Zuletzt hatte ein Gericht in Ankara die Absetzung der Istanbuler Führungsspitze der CHP rückgängig gemacht. Mit dem
Richterspruch sei eine anderslautende Entscheidung eines Istanbuler
Gerichts aus der vergangenen Woche „definitiv aufgehoben worden“, hatte Özel gesagt. 

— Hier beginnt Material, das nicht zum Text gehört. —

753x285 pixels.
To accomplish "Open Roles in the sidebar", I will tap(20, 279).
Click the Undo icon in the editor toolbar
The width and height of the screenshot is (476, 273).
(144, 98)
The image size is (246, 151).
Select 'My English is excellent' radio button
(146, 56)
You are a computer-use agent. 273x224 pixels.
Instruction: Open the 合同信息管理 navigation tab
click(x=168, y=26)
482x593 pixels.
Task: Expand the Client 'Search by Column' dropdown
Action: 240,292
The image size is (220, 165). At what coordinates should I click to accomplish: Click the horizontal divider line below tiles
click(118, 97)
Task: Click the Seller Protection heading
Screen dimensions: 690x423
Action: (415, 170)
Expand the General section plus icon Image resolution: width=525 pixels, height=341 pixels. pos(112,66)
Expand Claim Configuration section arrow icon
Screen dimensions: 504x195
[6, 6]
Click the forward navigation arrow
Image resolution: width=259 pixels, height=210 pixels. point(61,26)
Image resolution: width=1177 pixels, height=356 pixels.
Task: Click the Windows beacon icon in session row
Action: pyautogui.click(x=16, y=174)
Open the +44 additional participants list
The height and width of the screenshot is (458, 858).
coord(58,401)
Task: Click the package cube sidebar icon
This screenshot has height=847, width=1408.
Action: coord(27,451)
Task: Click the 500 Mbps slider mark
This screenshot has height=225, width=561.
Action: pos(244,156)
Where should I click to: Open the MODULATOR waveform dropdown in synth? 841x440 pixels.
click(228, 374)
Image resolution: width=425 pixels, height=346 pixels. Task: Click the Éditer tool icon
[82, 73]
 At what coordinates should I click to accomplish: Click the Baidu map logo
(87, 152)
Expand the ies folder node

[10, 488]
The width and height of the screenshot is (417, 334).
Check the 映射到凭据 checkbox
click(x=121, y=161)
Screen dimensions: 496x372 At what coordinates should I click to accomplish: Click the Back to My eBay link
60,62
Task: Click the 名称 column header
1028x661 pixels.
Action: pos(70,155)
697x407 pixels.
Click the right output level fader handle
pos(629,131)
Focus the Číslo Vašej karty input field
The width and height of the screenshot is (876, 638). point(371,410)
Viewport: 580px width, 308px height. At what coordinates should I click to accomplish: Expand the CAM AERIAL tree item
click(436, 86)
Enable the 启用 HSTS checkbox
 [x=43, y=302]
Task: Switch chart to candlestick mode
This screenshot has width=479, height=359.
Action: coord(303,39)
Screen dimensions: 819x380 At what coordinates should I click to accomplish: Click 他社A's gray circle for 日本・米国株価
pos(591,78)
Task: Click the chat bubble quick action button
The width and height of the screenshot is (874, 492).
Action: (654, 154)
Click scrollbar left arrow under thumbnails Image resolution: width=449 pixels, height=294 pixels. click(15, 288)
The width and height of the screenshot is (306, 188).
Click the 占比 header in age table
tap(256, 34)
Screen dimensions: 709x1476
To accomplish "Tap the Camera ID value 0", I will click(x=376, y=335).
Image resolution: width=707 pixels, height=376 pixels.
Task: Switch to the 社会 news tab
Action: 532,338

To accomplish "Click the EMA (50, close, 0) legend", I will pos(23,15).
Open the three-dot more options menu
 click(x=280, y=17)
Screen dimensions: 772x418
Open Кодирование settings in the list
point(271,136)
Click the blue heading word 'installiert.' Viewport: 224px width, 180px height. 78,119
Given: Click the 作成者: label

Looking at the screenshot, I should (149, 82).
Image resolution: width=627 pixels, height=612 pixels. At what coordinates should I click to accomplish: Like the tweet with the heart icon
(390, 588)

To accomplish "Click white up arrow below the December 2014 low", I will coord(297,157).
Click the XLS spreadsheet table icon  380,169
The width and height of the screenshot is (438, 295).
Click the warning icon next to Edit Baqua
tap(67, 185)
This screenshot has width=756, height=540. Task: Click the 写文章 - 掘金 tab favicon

Demonstranten bejubeln inhaftierten Oppositionellen İmamoğlu

In einem Brief aus dem
Gefängnis, der bei der Kundgebung verlesen wurde, schrieb İmamoğlu, die Regierung versuche, den Ausgang der nächsten Wahl
vorwegzunehmen, indem sie legitime Konkurrenten ins Abseits
stelle. „Die Ära des ‚Ich‘ in diesem Land wird enden, und die
Ära des ‚Wir‘ wird beginnen“, hieß es in dem Schreiben. Die Demonstrierenden applaudierten und riefen „Präsident İmamoğlu“.

Regierungstreue Vertreter der türkischen Justiz gehen seit Monaten
verstärkt gegen die CHP vor, die bei den Kommunalwahlen im vergangenen
Jahr deutlich vor Erdoğans AKP gelandet war.